Aim of the task:
Return each of the following lines word for word, with no changes.

Saved data entries:

>>

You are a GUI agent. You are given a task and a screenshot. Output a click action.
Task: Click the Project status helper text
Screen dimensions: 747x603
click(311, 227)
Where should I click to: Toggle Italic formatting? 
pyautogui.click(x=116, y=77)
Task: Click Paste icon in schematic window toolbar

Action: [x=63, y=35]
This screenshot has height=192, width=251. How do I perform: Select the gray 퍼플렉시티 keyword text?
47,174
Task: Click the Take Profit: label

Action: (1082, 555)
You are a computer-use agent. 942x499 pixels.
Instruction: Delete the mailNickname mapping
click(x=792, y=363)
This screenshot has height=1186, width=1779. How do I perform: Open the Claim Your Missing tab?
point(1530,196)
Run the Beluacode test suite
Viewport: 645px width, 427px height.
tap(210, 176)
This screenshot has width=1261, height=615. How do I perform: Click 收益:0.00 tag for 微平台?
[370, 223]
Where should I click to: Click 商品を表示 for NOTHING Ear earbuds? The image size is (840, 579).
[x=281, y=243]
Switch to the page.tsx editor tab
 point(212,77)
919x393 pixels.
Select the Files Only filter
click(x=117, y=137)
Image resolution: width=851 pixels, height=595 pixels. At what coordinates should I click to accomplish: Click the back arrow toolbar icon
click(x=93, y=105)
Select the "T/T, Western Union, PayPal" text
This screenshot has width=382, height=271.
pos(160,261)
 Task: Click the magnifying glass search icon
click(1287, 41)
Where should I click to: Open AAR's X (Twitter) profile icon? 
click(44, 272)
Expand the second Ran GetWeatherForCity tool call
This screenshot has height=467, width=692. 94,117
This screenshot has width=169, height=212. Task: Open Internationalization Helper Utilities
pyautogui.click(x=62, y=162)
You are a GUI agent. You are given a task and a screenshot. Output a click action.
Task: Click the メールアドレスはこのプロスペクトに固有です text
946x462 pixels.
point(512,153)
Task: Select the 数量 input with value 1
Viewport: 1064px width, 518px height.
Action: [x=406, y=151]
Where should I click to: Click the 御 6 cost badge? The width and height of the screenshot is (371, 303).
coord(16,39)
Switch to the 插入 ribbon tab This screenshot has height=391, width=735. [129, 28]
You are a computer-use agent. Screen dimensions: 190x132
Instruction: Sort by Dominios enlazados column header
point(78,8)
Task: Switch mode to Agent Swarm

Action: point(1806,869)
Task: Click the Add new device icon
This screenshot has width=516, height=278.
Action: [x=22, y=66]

<<

Reply:
You are a GUI agent. You are given a task and a screenshot. Output a click action.
Task: Click the Project status helper text
Screen dimensions: 747x603
click(311, 227)
Where should I click to: Toggle Italic formatting? 
pyautogui.click(x=116, y=77)
Task: Click Paste icon in schematic window toolbar

Action: [x=63, y=35]
This screenshot has height=192, width=251. How do I perform: Select the gray 퍼플렉시티 keyword text?
47,174
Task: Click the Take Profit: label

Action: (1082, 555)
You are a computer-use agent. 942x499 pixels.
Instruction: Delete the mailNickname mapping
click(x=792, y=363)
This screenshot has height=1186, width=1779. How do I perform: Open the Claim Your Missing tab?
point(1530,196)
Run the Beluacode test suite
Viewport: 645px width, 427px height.
tap(210, 176)
This screenshot has width=1261, height=615. How do I perform: Click 收益:0.00 tag for 微平台?
[370, 223]
Where should I click to: Click 商品を表示 for NOTHING Ear earbuds? The image size is (840, 579).
[x=281, y=243]
Switch to the page.tsx editor tab
 point(212,77)
919x393 pixels.
Select the Files Only filter
click(x=117, y=137)
Image resolution: width=851 pixels, height=595 pixels. At what coordinates should I click to accomplish: Click the back arrow toolbar icon
click(x=93, y=105)
Select the "T/T, Western Union, PayPal" text
This screenshot has width=382, height=271.
pos(160,261)
 Task: Click the magnifying glass search icon
click(1287, 41)
Where should I click to: Open AAR's X (Twitter) profile icon? 
click(44, 272)
Expand the second Ran GetWeatherForCity tool call
This screenshot has height=467, width=692. 94,117
This screenshot has width=169, height=212. Task: Open Internationalization Helper Utilities
pyautogui.click(x=62, y=162)
You are a GUI agent. You are given a task and a screenshot. Output a click action.
Task: Click the メールアドレスはこのプロスペクトに固有です text
946x462 pixels.
point(512,153)
Task: Select the 数量 input with value 1
Viewport: 1064px width, 518px height.
Action: [x=406, y=151]
Where should I click to: Click the 御 6 cost badge? The width and height of the screenshot is (371, 303).
coord(16,39)
Switch to the 插入 ribbon tab This screenshot has height=391, width=735. [129, 28]
You are a computer-use agent. Screen dimensions: 190x132
Instruction: Sort by Dominios enlazados column header
point(78,8)
Task: Switch mode to Agent Swarm

Action: point(1806,869)
Task: Click the Add new device icon
This screenshot has width=516, height=278.
Action: [x=22, y=66]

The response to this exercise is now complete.